Parmi les innombrables questions qu'avaient soulevé l'introduction des IDN en 2003, le comportement des logiciels serveurs de noms comme BIND (section 8). Le souci de ne pas leur faire faire des canonicalisations Unicode est la principale raison pour laquelle nous avons IDNA (IDN in Applications) et pas un DNS Unicode). Si le DNS a toujours prévu une canonicalisation minimale (les noms de domaine sont insensibles à la casse), celle-ci n'a jamais été normalisée pour Unicode (cf. RFC 4343). Ce point ne change pas en IDNAbis.
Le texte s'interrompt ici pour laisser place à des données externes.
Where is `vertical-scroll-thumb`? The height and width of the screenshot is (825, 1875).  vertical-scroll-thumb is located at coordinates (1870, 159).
Donc, une des rares conséquences réelles pour les serveurs de noms est la longueur plus importante de beaucoup d'IDN. Ce point est mentionné en section 8.2, mais sans préciser que DNSSEC, bien plus gourmand, a été déployé sans trop de problèmes. Depuis la rédaction du RFC, l'introduction de quatre TLD IDN dans la racine du DNS a bien montré qu'il n'y avait aucun problème technique, malgré le FUD qui a été répandu à ce sujet.

Vu le sujet du RFC, la section facultative sur l'internationalisation se devait d'être présente (section 9). Elle rappelle que les noms dans le DNS, quoique mnémoniques, ne sont pas écrits selon les règles des langues humaines (par exemple, l'espace n'y est pas permis) et qu'il ne faut donc pas demander aux IDN de permettre l'écriture de n'importe quelle phrase, en respectant toutes les règles de la langue. Ceci dit, la même section oublie par contre de dire que, si les noms de domaine ne sont pas du texte en langue naturelle, ils ne sont pas non plus de purs identificateurs (c'est pour cela qu'ils ont une utilisation mnémonique) et c'est bien cela qui justifie IDN (personne ne demande l'internationalisation des adresses IP qui sont, elles, de purs identificateurs).

Une autre raison pour laquelle les règles des langues humaines ne peuvent pas être intégralement respectées dans le DNS est que le DNS est mondial et qu'un nom de domaine doit pouvoir être utilisé partout. D'autre part, le RFC rappelle également qu'un nom de domaine n'est pas écrit dans une langue particulière. Quelle est la langue de coca-cola.com ? (Certainement pas de l'anglais.)

Le développement de IDNAbis a nécessité la création de certains nouveaux registres à l'IANA. La section 10 revient sur ces registres. Elle rappelle que la liste des caractères autorisés n'est pas normative, seul l'est l'algorithme du RFC 5892. En revanche, la liste des règles contextuelles est normative. Plus délicate, la liste des politiques d'enregistrement, dont la section 10.3 rappelle qu'elle n'a aucune valeur, c'est juste un dépôt volontaire de leurs politiques par certains registres. Elle n'est spécifiée dans aucun RFC et ne découle que de considérations politiciennes à l'ICANN.